In the meantime, Dee wishes to share the story of another inmate, which influenced her thinking in regards to the death penalty.  Many are aware of the story of Karla Faye Tucker.  This is her biography from Wikipedia.

“Karla Faye Tucker (November 18, 1959 – February 3, 1998) was convicted of murder in Texas in 1984 and put to death in 1998. She was the first woman to be executed in the United States in 1984 and the first in Texas since 1863. Because of her gender and widely-publicized conversion to Christianity she inspired an unusually large national and international movement advocating the commutation of her sentence to life imprisonment a movement which included a few foreign government officials.”  Her crimes involved the exceedingly gruesome pickax murders of two individuals.

Just like many, I followed her story.
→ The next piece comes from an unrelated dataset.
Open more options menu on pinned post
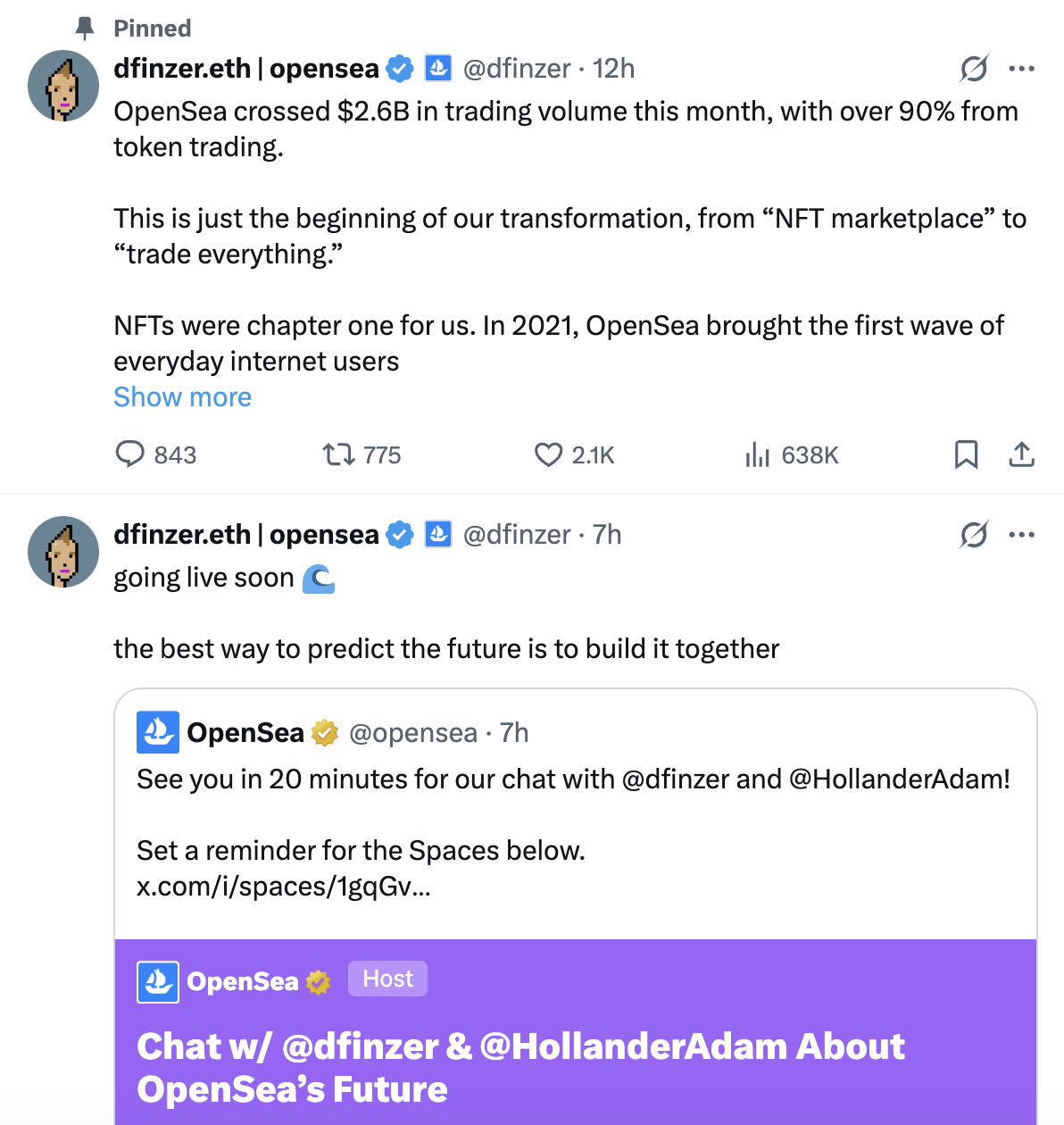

She was a charismatic woman whose conversion seemed most sincere.  Many, including the warden and other prisoners, spoke glowingly of her ministry amongst the prisoners.  The more I listened to her, the more convinced I became that she was genuine.  Since her change occurred in 1983, her fourteen years of ministry while incarcerated appeared to point towards a true change of heart.  Funny thing about all of this is that Dee, a diehard believer in the death penalty, now became less enamored with this punishment.  Tomorrow, we shall elaborate on how my beliefs and how I view this story is affected by these clemency actions.
In fact, if Dee were to be brutally honest, she would have commuted her sentence to life imprisonment if it had been possible.  However, upon reflection, she realizes that only God knows Karla Faye’s heart.  Dee has great empathy for Huckabee but believes we all need to look at our faith realistically.  Just as Jesus did not heal all the sick, He does not prevent us from sinning.  Someday, someday…

But, her imprisonment changed the lives of many prisoners.  Her witness also led to the conversion of one of the victim’s brothers who actively campaigned on her behalf.  Perhaps we don’t see that God can even use the prisons and the death penalty to draw others close to Him.

We leave you with the parting words of Karla Faye who was executed on February 3, 1998.  She did more for the faith on death row than many slugs leading “upright” lives and sleeping in the pews.

From Wikipedia
“Yes sir, I would like to say to all of you — the Thornton family and Jerry Dean’s family — that I am so sorry. I hope God will give you peace with this. Baby, I love you. Ron, give Peggy a hug for me. Everybody has been so good to me. I love all of you very much. I am going to be face to face with Jesus now. Warden Baggett, thank all of you so much. You have been so good to me. I love all of you very much. I will see you all when you get there. I will wait for you."